## EXERCISE OBJECTIVE:
Return only the lines running from the one that contains "You are a GUI" through the end of the entries, exactly, both ends included. Omit pictures.

[Opening RECORDS FOR THIS EXERCISE section]

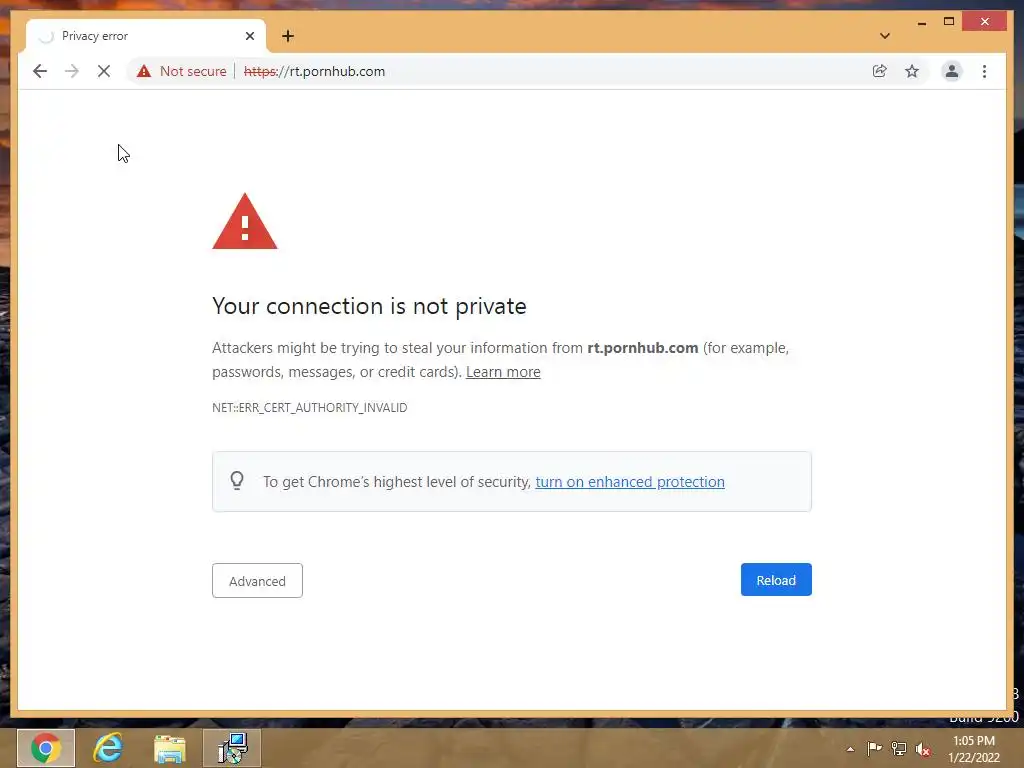Click the Advanced button
Screen dimensions: 1024x768
[257, 581]
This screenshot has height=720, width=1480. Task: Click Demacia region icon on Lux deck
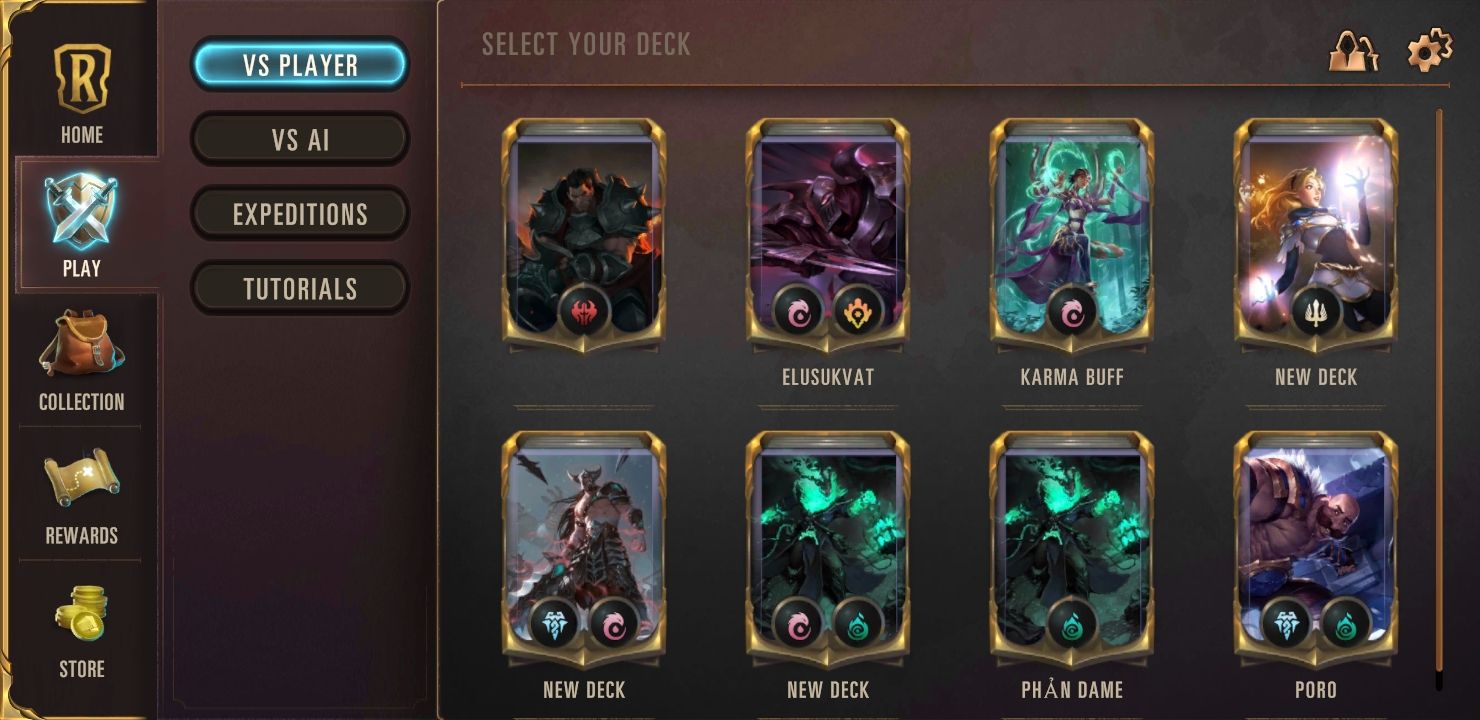1315,311
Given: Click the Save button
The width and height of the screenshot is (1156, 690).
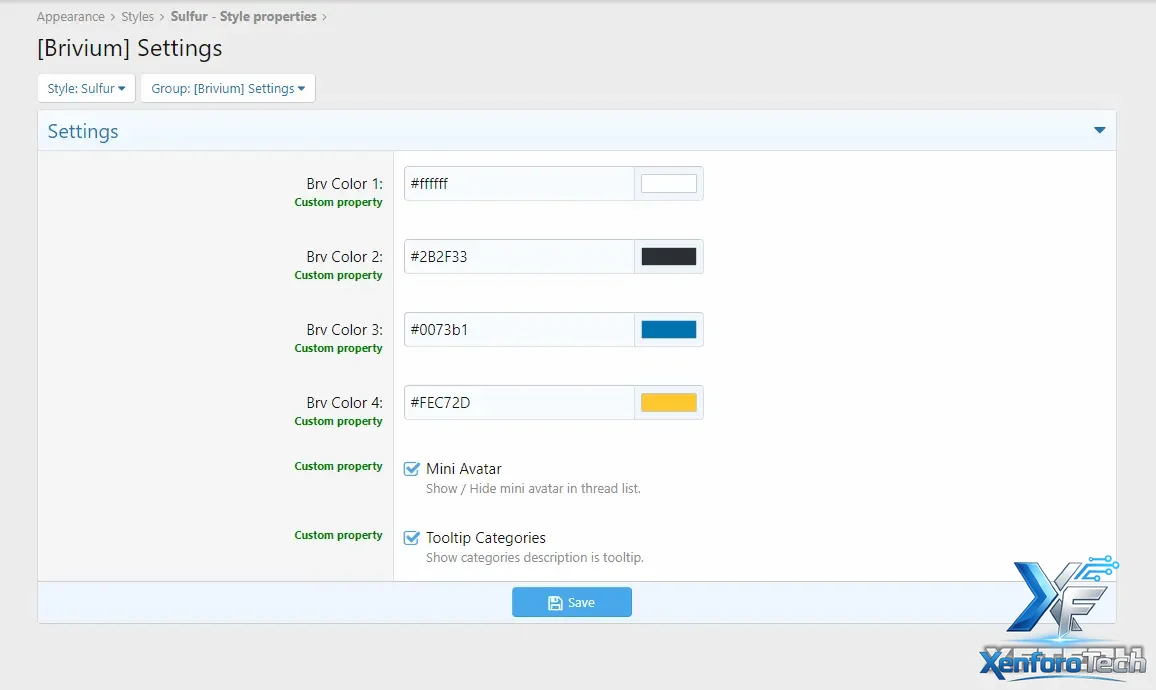Looking at the screenshot, I should coord(571,602).
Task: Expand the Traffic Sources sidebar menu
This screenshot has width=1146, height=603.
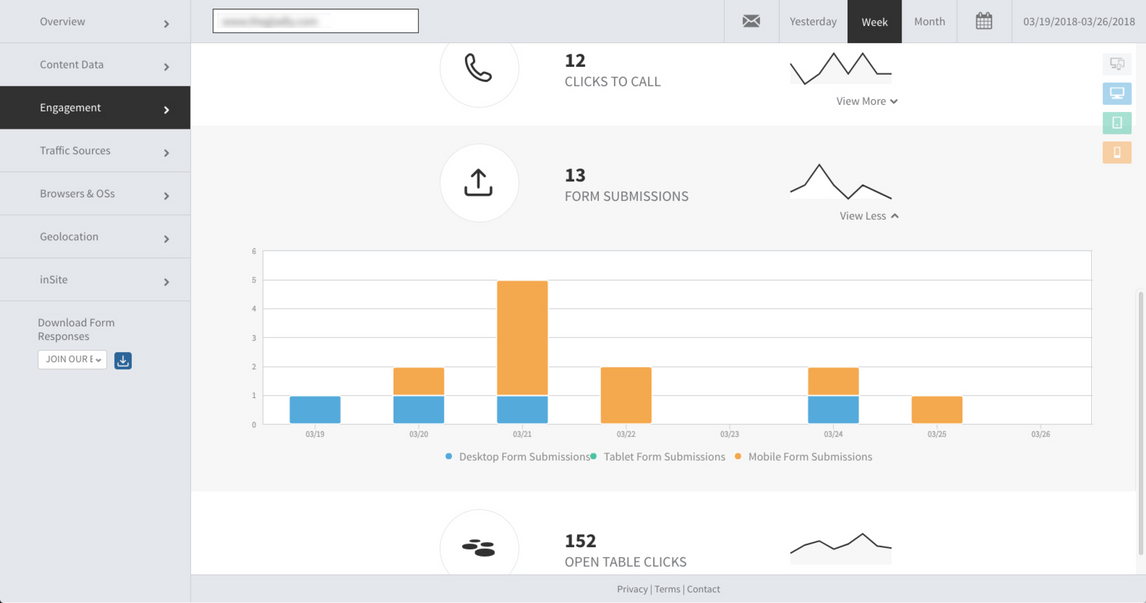Action: [95, 151]
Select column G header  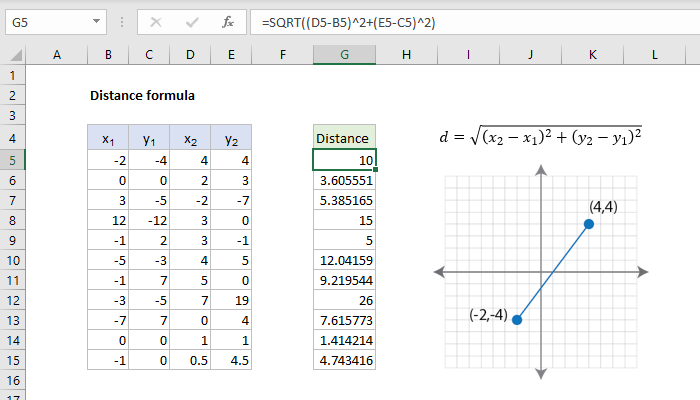coord(344,54)
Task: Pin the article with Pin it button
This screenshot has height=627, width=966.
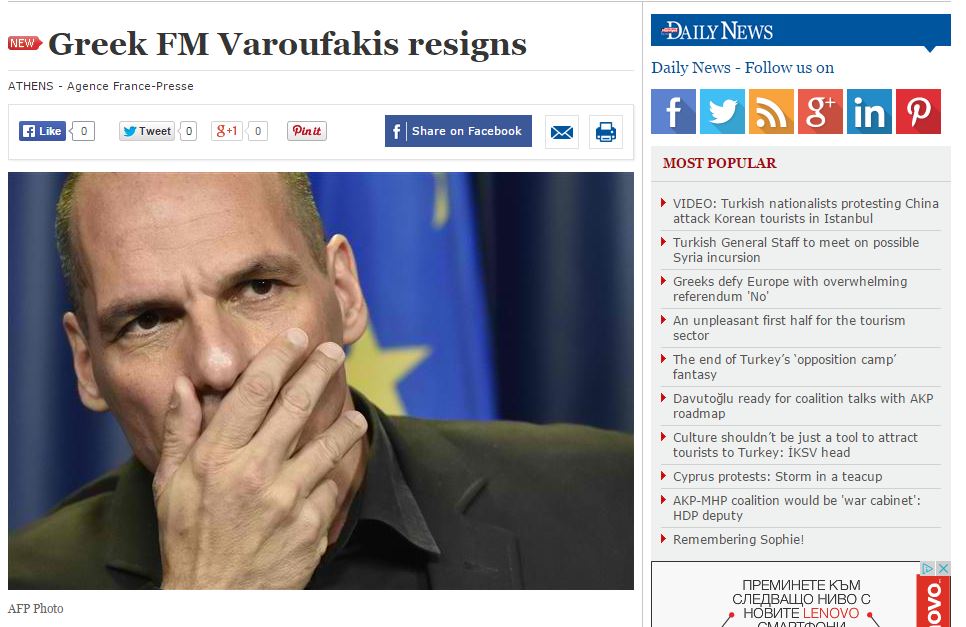Action: 307,131
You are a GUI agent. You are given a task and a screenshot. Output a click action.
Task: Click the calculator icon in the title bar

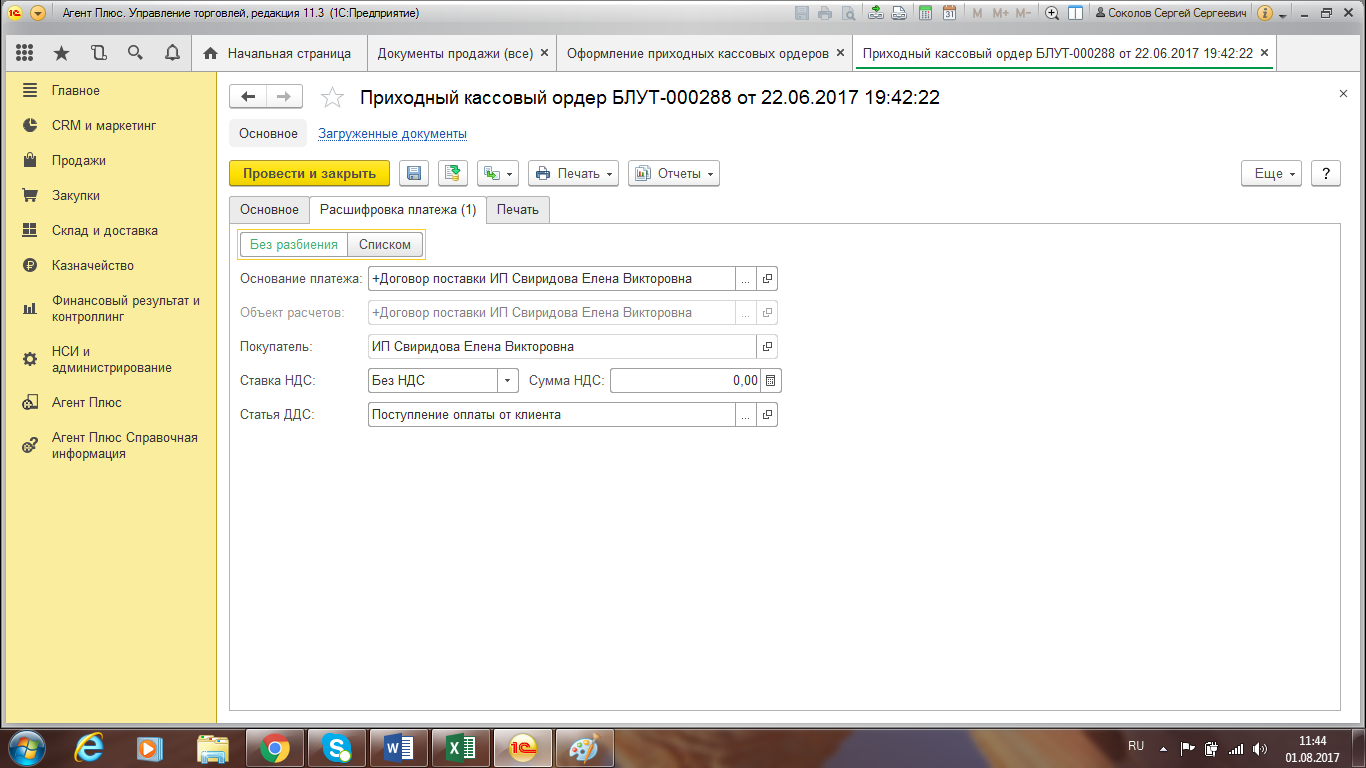tap(926, 13)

[Closing RECORDS FOR THIS EXERCISE section]

## RESPONSE:
You are a GUI agent. You are given a task and a screenshot. Output a click action.
Task: Click the calculator icon in the title bar

tap(926, 13)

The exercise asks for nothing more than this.